> [Data records]
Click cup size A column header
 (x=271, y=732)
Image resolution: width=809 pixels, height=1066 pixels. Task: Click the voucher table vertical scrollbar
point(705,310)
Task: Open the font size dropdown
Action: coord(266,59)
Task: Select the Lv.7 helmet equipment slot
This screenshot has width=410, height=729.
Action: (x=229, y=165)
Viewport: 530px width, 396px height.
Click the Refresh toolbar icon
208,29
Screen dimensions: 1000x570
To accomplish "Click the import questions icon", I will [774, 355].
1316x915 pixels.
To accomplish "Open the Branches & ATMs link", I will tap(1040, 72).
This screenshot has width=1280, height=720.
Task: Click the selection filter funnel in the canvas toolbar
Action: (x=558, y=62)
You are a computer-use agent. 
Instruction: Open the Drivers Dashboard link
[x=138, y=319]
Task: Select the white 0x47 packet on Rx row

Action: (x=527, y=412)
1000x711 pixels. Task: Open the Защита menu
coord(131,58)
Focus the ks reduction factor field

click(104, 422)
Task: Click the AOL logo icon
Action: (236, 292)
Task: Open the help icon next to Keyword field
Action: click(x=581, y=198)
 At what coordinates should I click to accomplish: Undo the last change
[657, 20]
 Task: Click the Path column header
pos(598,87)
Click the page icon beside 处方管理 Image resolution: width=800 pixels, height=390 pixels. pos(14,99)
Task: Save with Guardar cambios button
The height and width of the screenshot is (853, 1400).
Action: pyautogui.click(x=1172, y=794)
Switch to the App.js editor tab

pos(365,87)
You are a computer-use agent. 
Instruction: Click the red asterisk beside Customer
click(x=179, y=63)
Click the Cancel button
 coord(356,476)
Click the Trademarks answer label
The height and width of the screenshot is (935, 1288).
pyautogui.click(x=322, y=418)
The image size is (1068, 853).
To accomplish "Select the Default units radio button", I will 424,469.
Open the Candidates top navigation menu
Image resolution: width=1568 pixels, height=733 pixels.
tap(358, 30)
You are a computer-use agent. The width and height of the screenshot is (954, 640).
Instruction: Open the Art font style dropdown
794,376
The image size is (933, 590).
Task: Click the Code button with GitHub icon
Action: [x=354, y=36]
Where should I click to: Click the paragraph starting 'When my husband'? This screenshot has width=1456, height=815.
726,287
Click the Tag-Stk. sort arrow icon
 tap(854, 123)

> [Work instructions]
Write the material above out in full, exactly as it reads.

> [Result of this exercise]
Click cup size A column header
 (x=271, y=732)
Image resolution: width=809 pixels, height=1066 pixels. Task: Click the voucher table vertical scrollbar
point(705,310)
Task: Open the font size dropdown
Action: coord(266,59)
Task: Select the Lv.7 helmet equipment slot
This screenshot has width=410, height=729.
Action: (x=229, y=165)
Viewport: 530px width, 396px height.
Click the Refresh toolbar icon
208,29
Screen dimensions: 1000x570
To accomplish "Click the import questions icon", I will [774, 355].
1316x915 pixels.
To accomplish "Open the Branches & ATMs link", I will tap(1040, 72).
This screenshot has width=1280, height=720.
Task: Click the selection filter funnel in the canvas toolbar
Action: (x=558, y=62)
You are a computer-use agent. 
Instruction: Open the Drivers Dashboard link
[x=138, y=319]
Task: Select the white 0x47 packet on Rx row

Action: (x=527, y=412)
1000x711 pixels. Task: Open the Защита menu
coord(131,58)
Focus the ks reduction factor field

click(104, 422)
Task: Click the AOL logo icon
Action: (236, 292)
Task: Open the help icon next to Keyword field
Action: click(x=581, y=198)
 At what coordinates should I click to accomplish: Undo the last change
[657, 20]
 Task: Click the Path column header
pos(598,87)
Click the page icon beside 处方管理 Image resolution: width=800 pixels, height=390 pixels. pos(14,99)
Task: Save with Guardar cambios button
The height and width of the screenshot is (853, 1400).
Action: pyautogui.click(x=1172, y=794)
Switch to the App.js editor tab

pos(365,87)
You are a computer-use agent. 
Instruction: Click the red asterisk beside Customer
click(x=179, y=63)
Click the Cancel button
 coord(356,476)
Click the Trademarks answer label
The height and width of the screenshot is (935, 1288).
pyautogui.click(x=322, y=418)
The image size is (1068, 853).
To accomplish "Select the Default units radio button", I will 424,469.
Open the Candidates top navigation menu
Image resolution: width=1568 pixels, height=733 pixels.
tap(358, 30)
You are a computer-use agent. The width and height of the screenshot is (954, 640).
Instruction: Open the Art font style dropdown
794,376
The image size is (933, 590).
Task: Click the Code button with GitHub icon
Action: [x=354, y=36]
Where should I click to: Click the paragraph starting 'When my husband'? This screenshot has width=1456, height=815.
726,287
Click the Tag-Stk. sort arrow icon
 tap(854, 123)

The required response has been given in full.